Crop Classification Using Satellite Imagery in the Orange River Valley, South Africa
Overview
The Orange River is a major agricultural region in South Africa that has been stricken by drought in recent years. Accurate data is needed to improve agricultural growth and manage for vulnerability in the face of global change. Sub-Saharan Africa in particular struggles with incomplete or unreliable data in the agricultural sector. In 2018, the international community organized to launch the 50 X 2030 initiative, a commitment to collect better farm data with the goal of ending hunger.
The goal of this project is to build a model that can identify a crop with satellite imagery which can help with monitoring more quickly and cheaply. I chose to focus on identifying vineyards because wine from Orange River is South Africa’s top exported agricultural product and is economically important to the region.
This project is a stepping stone to more advanced predictions such as crop yield prediction and predicted food security under future climate change scenarios.
Data
The crop dataset was provided as a polygon shapefile with 2,497 agricultural fields. The crops growing on each field were verified in person and with drones in 2017.
There are 7 crop types present in the fields:
- Cotton
- Dates
- Grass
- Lucern
- Maize
- Pecan
- Vacant
- Vineyard
- Vineyard & Pecan (“Intercrop”)
This is a subset of the crop data provided.
The satellite images from Sentinel-2 of the entire region across 11 time slices in one year (2017), covering summer and winter months. Sentinel-2 data has 13 bands.
Methods
I used Sentinel-2 satellite imagery to train a model to estimate the probability that each field is either a vinyard or not a vinyard. After classifying all crops as either vinyard or not vinyard I split my training and testing data by field ID.
For my predictor variables I derived vegetation Indices from multispectral imagery from combination of visible and non-visible light. Indices highlight particular properties of vegetation like, nitrogen content, leaf water content, Moisture Stress.
I derived 6 different indices for each of the time slices and then calculated the mean and standard deviation across the year. So, I had 12 features in my final set of predictors - mean and standard deviation for each of the 6 indices.
Indices used:
- Green Normalized Difference Vegetation Index (gndvi)

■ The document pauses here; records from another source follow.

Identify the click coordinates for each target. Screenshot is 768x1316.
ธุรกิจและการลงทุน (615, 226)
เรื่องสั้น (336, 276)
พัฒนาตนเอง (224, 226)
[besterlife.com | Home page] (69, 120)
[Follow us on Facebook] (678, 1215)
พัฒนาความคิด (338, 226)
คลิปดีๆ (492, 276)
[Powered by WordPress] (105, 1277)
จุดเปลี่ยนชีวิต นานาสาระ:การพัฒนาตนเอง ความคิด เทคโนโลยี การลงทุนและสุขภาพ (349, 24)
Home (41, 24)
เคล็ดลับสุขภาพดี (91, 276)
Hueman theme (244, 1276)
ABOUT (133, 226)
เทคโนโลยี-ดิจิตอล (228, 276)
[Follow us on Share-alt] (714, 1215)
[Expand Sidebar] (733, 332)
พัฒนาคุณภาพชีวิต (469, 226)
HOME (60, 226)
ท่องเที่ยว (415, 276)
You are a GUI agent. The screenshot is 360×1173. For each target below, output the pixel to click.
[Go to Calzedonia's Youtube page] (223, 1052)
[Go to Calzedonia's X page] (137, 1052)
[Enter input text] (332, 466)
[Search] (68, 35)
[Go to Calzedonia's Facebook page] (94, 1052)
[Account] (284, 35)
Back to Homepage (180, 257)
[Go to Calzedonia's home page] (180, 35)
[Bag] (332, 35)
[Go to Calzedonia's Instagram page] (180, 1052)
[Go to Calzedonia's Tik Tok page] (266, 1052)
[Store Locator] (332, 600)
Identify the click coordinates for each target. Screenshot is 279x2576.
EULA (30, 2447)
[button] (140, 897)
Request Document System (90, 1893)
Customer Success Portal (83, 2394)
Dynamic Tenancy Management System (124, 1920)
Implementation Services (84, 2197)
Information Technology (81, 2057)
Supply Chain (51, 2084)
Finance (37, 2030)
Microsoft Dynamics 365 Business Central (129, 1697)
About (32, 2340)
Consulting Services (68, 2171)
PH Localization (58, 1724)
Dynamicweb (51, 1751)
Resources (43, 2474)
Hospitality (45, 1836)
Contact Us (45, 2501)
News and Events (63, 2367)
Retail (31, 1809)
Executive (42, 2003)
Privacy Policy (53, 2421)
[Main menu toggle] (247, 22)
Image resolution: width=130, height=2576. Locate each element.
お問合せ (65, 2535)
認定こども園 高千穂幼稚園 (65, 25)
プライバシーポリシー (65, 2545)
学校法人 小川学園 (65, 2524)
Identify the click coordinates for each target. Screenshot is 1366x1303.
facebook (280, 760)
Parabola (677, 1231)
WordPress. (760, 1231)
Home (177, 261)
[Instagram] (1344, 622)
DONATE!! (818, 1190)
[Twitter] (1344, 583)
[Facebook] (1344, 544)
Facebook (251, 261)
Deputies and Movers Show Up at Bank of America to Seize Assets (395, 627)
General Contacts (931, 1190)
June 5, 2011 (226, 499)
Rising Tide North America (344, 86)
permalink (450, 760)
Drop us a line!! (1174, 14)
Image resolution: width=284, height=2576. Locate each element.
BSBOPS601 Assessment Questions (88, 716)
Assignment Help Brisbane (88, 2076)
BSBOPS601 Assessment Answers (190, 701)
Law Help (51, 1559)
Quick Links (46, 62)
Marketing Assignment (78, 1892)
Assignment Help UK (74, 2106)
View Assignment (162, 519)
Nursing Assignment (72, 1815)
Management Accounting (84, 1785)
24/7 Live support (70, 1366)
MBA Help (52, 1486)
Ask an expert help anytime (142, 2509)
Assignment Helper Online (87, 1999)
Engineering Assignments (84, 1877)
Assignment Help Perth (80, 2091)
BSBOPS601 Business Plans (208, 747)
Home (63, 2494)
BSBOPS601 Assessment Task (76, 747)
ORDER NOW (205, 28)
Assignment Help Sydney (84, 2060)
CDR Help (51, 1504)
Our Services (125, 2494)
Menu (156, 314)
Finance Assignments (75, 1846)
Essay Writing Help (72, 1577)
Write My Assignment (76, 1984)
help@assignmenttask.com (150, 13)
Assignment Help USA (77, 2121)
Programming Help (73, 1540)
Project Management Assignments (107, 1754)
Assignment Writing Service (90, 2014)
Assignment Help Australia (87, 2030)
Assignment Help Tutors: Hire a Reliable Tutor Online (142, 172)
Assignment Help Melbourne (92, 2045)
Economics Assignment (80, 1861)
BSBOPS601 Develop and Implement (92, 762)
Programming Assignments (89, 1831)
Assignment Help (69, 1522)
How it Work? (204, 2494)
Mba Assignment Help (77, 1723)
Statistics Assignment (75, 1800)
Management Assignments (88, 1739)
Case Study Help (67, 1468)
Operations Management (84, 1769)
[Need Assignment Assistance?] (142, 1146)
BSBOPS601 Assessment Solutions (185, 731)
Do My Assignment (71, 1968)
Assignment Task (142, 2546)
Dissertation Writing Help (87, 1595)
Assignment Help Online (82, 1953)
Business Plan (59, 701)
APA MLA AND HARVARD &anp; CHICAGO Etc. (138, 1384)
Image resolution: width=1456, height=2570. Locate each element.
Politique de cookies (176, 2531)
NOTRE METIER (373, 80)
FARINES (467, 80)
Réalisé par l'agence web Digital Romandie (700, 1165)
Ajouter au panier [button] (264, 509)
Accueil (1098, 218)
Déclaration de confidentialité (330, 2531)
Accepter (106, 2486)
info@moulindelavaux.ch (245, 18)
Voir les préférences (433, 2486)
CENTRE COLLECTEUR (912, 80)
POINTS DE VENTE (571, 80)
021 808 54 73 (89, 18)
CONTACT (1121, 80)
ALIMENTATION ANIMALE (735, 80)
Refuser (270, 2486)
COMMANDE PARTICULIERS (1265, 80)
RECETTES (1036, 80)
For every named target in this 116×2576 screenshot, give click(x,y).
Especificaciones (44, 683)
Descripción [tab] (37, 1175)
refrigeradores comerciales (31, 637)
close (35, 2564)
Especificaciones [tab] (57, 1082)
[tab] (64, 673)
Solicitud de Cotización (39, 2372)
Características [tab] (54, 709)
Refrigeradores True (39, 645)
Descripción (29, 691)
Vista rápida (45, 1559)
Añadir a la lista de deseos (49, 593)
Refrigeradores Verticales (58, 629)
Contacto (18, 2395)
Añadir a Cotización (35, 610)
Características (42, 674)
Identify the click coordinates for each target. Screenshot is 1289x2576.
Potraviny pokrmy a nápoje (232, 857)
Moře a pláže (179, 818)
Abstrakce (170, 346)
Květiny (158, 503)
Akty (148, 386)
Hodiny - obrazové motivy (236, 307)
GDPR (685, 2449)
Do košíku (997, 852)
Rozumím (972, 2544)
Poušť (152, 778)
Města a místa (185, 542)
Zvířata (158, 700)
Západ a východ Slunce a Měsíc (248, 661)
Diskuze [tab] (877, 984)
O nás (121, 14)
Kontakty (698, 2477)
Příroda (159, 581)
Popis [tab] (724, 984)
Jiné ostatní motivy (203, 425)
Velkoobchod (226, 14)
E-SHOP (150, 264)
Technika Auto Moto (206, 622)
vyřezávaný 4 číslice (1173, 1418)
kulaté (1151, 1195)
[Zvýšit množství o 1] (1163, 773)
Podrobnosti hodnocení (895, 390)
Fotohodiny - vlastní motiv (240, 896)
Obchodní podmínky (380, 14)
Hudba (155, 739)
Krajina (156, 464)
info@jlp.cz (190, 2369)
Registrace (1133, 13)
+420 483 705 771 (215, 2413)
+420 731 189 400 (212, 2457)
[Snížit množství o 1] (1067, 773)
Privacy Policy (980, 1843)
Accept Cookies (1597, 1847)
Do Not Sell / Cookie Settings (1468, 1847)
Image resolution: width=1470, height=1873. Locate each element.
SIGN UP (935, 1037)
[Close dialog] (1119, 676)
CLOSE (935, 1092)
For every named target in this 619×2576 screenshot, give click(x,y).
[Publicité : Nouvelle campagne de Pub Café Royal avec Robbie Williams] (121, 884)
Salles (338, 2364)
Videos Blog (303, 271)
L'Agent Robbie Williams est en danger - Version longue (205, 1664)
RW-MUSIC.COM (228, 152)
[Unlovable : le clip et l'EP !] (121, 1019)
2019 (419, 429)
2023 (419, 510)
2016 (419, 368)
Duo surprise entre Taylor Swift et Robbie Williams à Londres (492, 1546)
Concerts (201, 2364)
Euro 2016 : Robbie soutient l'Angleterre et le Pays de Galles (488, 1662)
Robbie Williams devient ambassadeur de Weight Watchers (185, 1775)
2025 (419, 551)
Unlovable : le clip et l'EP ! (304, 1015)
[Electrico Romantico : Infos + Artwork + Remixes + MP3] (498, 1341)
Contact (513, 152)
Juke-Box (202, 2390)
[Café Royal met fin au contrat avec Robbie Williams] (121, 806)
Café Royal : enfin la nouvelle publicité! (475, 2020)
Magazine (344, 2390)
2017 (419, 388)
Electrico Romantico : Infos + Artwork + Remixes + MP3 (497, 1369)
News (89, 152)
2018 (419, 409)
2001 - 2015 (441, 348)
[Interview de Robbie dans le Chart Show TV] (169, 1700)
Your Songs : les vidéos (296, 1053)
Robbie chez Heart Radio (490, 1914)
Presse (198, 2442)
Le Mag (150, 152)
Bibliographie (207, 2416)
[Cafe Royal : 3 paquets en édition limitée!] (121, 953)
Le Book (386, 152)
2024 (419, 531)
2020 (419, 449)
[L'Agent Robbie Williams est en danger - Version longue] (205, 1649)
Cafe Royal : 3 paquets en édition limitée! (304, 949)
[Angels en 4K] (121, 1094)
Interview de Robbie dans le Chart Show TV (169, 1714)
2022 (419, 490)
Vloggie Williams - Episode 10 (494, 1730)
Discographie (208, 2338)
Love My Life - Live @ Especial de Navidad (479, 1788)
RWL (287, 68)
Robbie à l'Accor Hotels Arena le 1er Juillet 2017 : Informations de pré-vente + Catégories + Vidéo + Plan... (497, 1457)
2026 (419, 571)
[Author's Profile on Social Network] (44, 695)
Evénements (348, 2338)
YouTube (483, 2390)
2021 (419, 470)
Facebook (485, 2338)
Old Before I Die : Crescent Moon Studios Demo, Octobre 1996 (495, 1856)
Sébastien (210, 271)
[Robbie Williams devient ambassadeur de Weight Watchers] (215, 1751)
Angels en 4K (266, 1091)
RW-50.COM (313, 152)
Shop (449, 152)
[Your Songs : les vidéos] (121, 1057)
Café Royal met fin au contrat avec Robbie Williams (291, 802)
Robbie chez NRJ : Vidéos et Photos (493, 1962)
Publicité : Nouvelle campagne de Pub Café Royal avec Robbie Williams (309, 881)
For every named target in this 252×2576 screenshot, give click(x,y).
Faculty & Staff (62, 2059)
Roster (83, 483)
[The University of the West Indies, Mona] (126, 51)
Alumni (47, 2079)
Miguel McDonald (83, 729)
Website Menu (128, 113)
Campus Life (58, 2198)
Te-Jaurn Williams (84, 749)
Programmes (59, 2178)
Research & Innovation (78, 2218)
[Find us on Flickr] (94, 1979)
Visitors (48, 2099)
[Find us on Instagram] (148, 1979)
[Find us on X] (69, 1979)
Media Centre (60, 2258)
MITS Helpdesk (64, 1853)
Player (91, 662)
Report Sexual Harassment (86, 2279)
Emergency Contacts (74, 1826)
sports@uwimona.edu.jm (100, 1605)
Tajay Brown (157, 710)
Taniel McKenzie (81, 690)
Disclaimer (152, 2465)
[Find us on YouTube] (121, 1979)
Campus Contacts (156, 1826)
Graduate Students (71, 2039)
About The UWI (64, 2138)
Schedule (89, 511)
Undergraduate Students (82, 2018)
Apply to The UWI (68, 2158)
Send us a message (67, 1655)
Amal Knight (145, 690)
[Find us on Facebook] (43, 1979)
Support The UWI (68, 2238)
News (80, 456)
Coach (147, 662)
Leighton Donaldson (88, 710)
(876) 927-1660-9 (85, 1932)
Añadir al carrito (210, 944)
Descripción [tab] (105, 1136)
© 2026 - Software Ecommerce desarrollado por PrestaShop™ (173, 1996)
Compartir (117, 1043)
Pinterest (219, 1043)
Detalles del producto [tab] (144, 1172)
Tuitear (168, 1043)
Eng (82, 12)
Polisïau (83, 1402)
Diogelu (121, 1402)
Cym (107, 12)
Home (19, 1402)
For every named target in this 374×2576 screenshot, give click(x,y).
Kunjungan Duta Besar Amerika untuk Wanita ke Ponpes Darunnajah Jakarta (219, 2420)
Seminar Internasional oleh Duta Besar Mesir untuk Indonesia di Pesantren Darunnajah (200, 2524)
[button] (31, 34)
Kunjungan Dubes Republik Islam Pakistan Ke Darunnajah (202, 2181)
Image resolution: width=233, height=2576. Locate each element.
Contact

- Moisture Stress Index (msi)
- Normalized Difference Infrared Index (ndii)
- Normalized Difference Vegetation Index (ndvi)
- Normalized difference red edge index (nrde)
- Chlorophyll Red-Edge (re)
Results
I Ran several models and the best performing one was Support Vector Classification, which makes sense because imagery is one thing that it is typically used for.
Important predictors tended to be the standard deviation of veg indices. This makes sense because it indicates the seasonality of a crop - whether a crop is a tree that is green for most of the year or a crop that is harvested during certain seasons.
I chose the f1-score to evaluate my model because I wanted a balance between precision and recall – they are both important in this case.
My final F1 score = .87
Errors
Because we’re dealing with geographic data we can map the errors. And most errors appeared at the edges of the fields. In the example shown below, there are enough pixels correctly classified that when we we aggregate the per pixel predictions to the polygon level the model correctly identifies the crop type for that field.
The highest number of false positives occur with the intercrop class which is mostly vineyard and pecan (based on the metadata). So, the model is probably correctly classifying vineyard pixels but the test set is at the polygon level and therefore classifying it as not vineyard.
We also generally se see poor performance in the minority classes. This is because there wasn’t enough samples for the model to learn how to distinguish between these crops and vineyards.